→ **WORK INSTRUCTIONS**
Your job is to write out each record precisely as it stands.

→ **STORED DATA**
※

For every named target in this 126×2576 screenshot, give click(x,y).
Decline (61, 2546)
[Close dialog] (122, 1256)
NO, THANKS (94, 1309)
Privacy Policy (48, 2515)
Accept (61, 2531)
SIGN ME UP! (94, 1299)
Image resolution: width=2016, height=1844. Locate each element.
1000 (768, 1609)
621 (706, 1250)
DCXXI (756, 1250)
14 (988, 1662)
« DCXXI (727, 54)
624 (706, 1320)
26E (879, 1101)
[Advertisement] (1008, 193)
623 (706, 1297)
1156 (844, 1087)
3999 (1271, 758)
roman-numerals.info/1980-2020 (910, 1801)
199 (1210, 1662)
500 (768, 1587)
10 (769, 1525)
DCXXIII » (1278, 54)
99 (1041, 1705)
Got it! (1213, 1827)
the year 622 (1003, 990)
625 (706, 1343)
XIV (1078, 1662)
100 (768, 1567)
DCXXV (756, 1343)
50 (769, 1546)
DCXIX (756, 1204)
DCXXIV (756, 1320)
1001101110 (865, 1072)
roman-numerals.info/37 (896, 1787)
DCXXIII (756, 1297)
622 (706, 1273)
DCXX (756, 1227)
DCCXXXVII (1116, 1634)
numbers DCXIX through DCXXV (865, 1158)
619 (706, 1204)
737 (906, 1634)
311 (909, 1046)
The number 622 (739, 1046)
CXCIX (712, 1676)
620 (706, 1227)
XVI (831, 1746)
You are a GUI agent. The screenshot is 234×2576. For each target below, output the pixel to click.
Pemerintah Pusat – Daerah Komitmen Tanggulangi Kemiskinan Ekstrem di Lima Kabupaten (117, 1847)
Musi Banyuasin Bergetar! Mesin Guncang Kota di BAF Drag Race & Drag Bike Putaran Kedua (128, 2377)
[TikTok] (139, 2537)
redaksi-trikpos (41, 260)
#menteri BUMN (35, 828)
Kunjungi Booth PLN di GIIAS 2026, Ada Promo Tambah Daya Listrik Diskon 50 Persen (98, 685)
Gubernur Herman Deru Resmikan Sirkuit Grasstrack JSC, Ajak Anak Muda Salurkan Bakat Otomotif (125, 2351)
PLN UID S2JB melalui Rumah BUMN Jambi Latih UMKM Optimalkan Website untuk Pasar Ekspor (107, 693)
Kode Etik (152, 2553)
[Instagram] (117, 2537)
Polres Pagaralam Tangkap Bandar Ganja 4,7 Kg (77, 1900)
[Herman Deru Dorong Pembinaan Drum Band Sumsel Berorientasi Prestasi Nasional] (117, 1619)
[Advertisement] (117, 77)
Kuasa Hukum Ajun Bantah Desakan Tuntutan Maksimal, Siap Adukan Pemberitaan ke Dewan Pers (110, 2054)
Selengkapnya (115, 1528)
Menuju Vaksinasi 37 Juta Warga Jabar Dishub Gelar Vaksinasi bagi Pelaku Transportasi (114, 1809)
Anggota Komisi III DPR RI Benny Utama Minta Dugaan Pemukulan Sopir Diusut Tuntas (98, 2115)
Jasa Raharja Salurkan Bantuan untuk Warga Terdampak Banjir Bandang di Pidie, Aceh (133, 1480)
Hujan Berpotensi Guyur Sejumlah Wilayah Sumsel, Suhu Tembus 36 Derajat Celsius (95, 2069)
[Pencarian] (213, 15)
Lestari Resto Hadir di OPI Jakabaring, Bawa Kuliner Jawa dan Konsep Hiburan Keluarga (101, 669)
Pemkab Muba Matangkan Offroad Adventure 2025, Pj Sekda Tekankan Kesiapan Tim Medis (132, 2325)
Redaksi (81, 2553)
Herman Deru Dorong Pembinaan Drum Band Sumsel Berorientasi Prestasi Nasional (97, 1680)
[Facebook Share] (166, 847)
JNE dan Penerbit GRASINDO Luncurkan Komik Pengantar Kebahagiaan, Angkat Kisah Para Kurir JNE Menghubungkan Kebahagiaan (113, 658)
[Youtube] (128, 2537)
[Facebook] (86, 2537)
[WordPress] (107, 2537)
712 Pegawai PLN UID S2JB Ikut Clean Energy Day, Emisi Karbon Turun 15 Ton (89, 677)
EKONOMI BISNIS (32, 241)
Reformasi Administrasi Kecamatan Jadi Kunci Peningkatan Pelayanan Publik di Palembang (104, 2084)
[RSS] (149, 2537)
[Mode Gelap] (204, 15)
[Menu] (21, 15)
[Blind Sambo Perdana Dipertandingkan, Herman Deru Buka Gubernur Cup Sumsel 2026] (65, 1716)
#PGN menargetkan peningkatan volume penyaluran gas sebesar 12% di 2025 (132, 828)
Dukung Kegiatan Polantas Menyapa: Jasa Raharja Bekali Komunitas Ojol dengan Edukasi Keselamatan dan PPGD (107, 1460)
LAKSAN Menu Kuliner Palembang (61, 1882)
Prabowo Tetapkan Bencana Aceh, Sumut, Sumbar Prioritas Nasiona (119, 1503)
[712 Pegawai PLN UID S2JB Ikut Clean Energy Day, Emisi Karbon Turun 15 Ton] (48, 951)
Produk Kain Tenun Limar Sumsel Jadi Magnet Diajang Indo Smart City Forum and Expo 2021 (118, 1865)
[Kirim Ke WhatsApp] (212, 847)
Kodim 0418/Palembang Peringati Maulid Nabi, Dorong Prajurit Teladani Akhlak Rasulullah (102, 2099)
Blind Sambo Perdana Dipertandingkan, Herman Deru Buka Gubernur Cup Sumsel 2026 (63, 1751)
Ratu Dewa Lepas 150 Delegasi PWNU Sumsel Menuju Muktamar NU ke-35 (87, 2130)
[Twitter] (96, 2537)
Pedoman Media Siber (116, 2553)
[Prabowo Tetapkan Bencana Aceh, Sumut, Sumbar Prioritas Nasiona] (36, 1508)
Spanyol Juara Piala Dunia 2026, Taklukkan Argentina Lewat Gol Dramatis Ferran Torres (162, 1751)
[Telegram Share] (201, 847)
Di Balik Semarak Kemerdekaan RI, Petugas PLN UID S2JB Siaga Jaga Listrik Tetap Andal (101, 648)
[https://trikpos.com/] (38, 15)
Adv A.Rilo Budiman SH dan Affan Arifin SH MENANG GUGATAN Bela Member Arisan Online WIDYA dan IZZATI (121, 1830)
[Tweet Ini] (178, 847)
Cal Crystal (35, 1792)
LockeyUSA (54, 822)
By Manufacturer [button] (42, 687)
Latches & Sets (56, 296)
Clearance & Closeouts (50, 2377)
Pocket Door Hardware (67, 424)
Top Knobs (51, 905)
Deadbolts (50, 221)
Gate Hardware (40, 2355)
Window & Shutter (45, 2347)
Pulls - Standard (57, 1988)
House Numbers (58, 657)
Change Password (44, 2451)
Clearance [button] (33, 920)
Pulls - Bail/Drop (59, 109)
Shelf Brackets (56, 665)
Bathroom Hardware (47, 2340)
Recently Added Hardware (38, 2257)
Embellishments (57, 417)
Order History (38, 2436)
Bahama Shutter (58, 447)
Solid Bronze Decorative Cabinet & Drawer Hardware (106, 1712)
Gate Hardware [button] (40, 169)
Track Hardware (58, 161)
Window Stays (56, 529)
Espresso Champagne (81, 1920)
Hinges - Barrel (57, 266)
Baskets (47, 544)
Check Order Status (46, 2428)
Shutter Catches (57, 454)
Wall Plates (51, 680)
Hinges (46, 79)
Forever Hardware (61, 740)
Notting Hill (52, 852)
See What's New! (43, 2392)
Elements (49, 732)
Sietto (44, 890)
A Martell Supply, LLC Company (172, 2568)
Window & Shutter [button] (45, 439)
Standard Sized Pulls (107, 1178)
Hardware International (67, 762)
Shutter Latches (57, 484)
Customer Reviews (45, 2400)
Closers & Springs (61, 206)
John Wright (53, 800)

※

→ **THE ANSWER**
For every named target in this 126×2576 screenshot, give click(x,y).
Decline (61, 2546)
[Close dialog] (122, 1256)
NO, THANKS (94, 1309)
Privacy Policy (48, 2515)
Accept (61, 2531)
SIGN ME UP! (94, 1299)
Image resolution: width=2016, height=1844. Locate each element.
1000 (768, 1609)
621 (706, 1250)
DCXXI (756, 1250)
14 (988, 1662)
« DCXXI (727, 54)
624 (706, 1320)
26E (879, 1101)
[Advertisement] (1008, 193)
623 (706, 1297)
1156 (844, 1087)
3999 (1271, 758)
roman-numerals.info/1980-2020 (910, 1801)
199 (1210, 1662)
500 (768, 1587)
10 (769, 1525)
DCXXIII » (1278, 54)
99 (1041, 1705)
Got it! (1213, 1827)
the year 622 (1003, 990)
625 (706, 1343)
XIV (1078, 1662)
100 (768, 1567)
DCXXV (756, 1343)
50 (769, 1546)
DCXIX (756, 1204)
DCXXIV (756, 1320)
1001101110 (865, 1072)
roman-numerals.info/37 (896, 1787)
DCXXIII (756, 1297)
622 (706, 1273)
DCXX (756, 1227)
DCCXXXVII (1116, 1634)
numbers DCXIX through DCXXV (865, 1158)
619 (706, 1204)
737 (906, 1634)
311 (909, 1046)
The number 622 (739, 1046)
CXCIX (712, 1676)
620 (706, 1227)
XVI (831, 1746)
You are a GUI agent. The screenshot is 234×2576. For each target below, output the pixel to click.
Pemerintah Pusat – Daerah Komitmen Tanggulangi Kemiskinan Ekstrem di Lima Kabupaten (117, 1847)
Musi Banyuasin Bergetar! Mesin Guncang Kota di BAF Drag Race & Drag Bike Putaran Kedua (128, 2377)
[TikTok] (139, 2537)
redaksi-trikpos (41, 260)
#menteri BUMN (35, 828)
Kunjungi Booth PLN di GIIAS 2026, Ada Promo Tambah Daya Listrik Diskon 50 Persen (98, 685)
Gubernur Herman Deru Resmikan Sirkuit Grasstrack JSC, Ajak Anak Muda Salurkan Bakat Otomotif (125, 2351)
PLN UID S2JB melalui Rumah BUMN Jambi Latih UMKM Optimalkan Website untuk Pasar Ekspor (107, 693)
Kode Etik (152, 2553)
[Instagram] (117, 2537)
Polres Pagaralam Tangkap Bandar Ganja 4,7 Kg (77, 1900)
[Herman Deru Dorong Pembinaan Drum Band Sumsel Berorientasi Prestasi Nasional] (117, 1619)
[Advertisement] (117, 77)
Kuasa Hukum Ajun Bantah Desakan Tuntutan Maksimal, Siap Adukan Pemberitaan ke Dewan Pers (110, 2054)
Selengkapnya (115, 1528)
Menuju Vaksinasi 37 Juta Warga Jabar Dishub Gelar Vaksinasi bagi Pelaku Transportasi (114, 1809)
Anggota Komisi III DPR RI Benny Utama Minta Dugaan Pemukulan Sopir Diusut Tuntas (98, 2115)
Jasa Raharja Salurkan Bantuan untuk Warga Terdampak Banjir Bandang di Pidie, Aceh (133, 1480)
Hujan Berpotensi Guyur Sejumlah Wilayah Sumsel, Suhu Tembus 36 Derajat Celsius (95, 2069)
[Pencarian] (213, 15)
Lestari Resto Hadir di OPI Jakabaring, Bawa Kuliner Jawa dan Konsep Hiburan Keluarga (101, 669)
Pemkab Muba Matangkan Offroad Adventure 2025, Pj Sekda Tekankan Kesiapan Tim Medis (132, 2325)
Redaksi (81, 2553)
Herman Deru Dorong Pembinaan Drum Band Sumsel Berorientasi Prestasi Nasional (97, 1680)
[Facebook Share] (166, 847)
JNE dan Penerbit GRASINDO Luncurkan Komik Pengantar Kebahagiaan, Angkat Kisah Para Kurir JNE Menghubungkan Kebahagiaan (113, 658)
[Youtube] (128, 2537)
[Facebook] (86, 2537)
[WordPress] (107, 2537)
712 Pegawai PLN UID S2JB Ikut Clean Energy Day, Emisi Karbon Turun 15 Ton (89, 677)
EKONOMI BISNIS (32, 241)
Reformasi Administrasi Kecamatan Jadi Kunci Peningkatan Pelayanan Publik di Palembang (104, 2084)
[RSS] (149, 2537)
[Mode Gelap] (204, 15)
[Menu] (21, 15)
[Blind Sambo Perdana Dipertandingkan, Herman Deru Buka Gubernur Cup Sumsel 2026] (65, 1716)
#PGN menargetkan peningkatan volume penyaluran gas sebesar 12% di 2025 (132, 828)
Dukung Kegiatan Polantas Menyapa: Jasa Raharja Bekali Komunitas Ojol dengan Edukasi Keselamatan dan PPGD (107, 1460)
LAKSAN Menu Kuliner Palembang (61, 1882)
Prabowo Tetapkan Bencana Aceh, Sumut, Sumbar Prioritas Nasiona (119, 1503)
[712 Pegawai PLN UID S2JB Ikut Clean Energy Day, Emisi Karbon Turun 15 Ton] (48, 951)
Produk Kain Tenun Limar Sumsel Jadi Magnet Diajang Indo Smart City Forum and Expo 2021 (118, 1865)
[Kirim Ke WhatsApp] (212, 847)
Kodim 0418/Palembang Peringati Maulid Nabi, Dorong Prajurit Teladani Akhlak Rasulullah (102, 2099)
Blind Sambo Perdana Dipertandingkan, Herman Deru Buka Gubernur Cup Sumsel 2026 (63, 1751)
Ratu Dewa Lepas 150 Delegasi PWNU Sumsel Menuju Muktamar NU ke-35 (87, 2130)
[Twitter] (96, 2537)
Pedoman Media Siber (116, 2553)
[Prabowo Tetapkan Bencana Aceh, Sumut, Sumbar Prioritas Nasiona] (36, 1508)
Spanyol Juara Piala Dunia 2026, Taklukkan Argentina Lewat Gol Dramatis Ferran Torres (162, 1751)
[Telegram Share] (201, 847)
Di Balik Semarak Kemerdekaan RI, Petugas PLN UID S2JB Siaga Jaga Listrik Tetap Andal (101, 648)
[https://trikpos.com/] (38, 15)
Adv A.Rilo Budiman SH dan Affan Arifin SH MENANG GUGATAN Bela Member Arisan Online WIDYA dan IZZATI (121, 1830)
[Tweet Ini] (178, 847)
Cal Crystal (35, 1792)
LockeyUSA (54, 822)
By Manufacturer [button] (42, 687)
Latches & Sets (56, 296)
Clearance & Closeouts (50, 2377)
Pocket Door Hardware (67, 424)
Top Knobs (51, 905)
Deadbolts (50, 221)
Gate Hardware (40, 2355)
Window & Shutter (45, 2347)
Pulls - Standard (57, 1988)
House Numbers (58, 657)
Change Password (44, 2451)
Clearance [button] (33, 920)
Pulls - Bail/Drop (59, 109)
Shelf Brackets (56, 665)
Bathroom Hardware (47, 2340)
Recently Added Hardware (38, 2257)
Embellishments (57, 417)
Order History (38, 2436)
Bahama Shutter (58, 447)
Solid Bronze Decorative Cabinet & Drawer Hardware (106, 1712)
Gate Hardware [button] (40, 169)
Track Hardware (58, 161)
Window Stays (56, 529)
Espresso Champagne (81, 1920)
Hinges - Barrel (57, 266)
Baskets (47, 544)
Check Order Status (46, 2428)
Shutter Catches (57, 454)
Wall Plates (51, 680)
Hinges (46, 79)
Forever Hardware (61, 740)
Notting Hill (52, 852)
See What's New! (43, 2392)
Elements (49, 732)
Sietto (44, 890)
A Martell Supply, LLC Company (172, 2568)
Window & Shutter [button] (45, 439)
Standard Sized Pulls (107, 1178)
Hardware International (67, 762)
Shutter Latches (57, 484)
Customer Reviews (45, 2400)
Closers & Springs (61, 206)
John Wright (53, 800)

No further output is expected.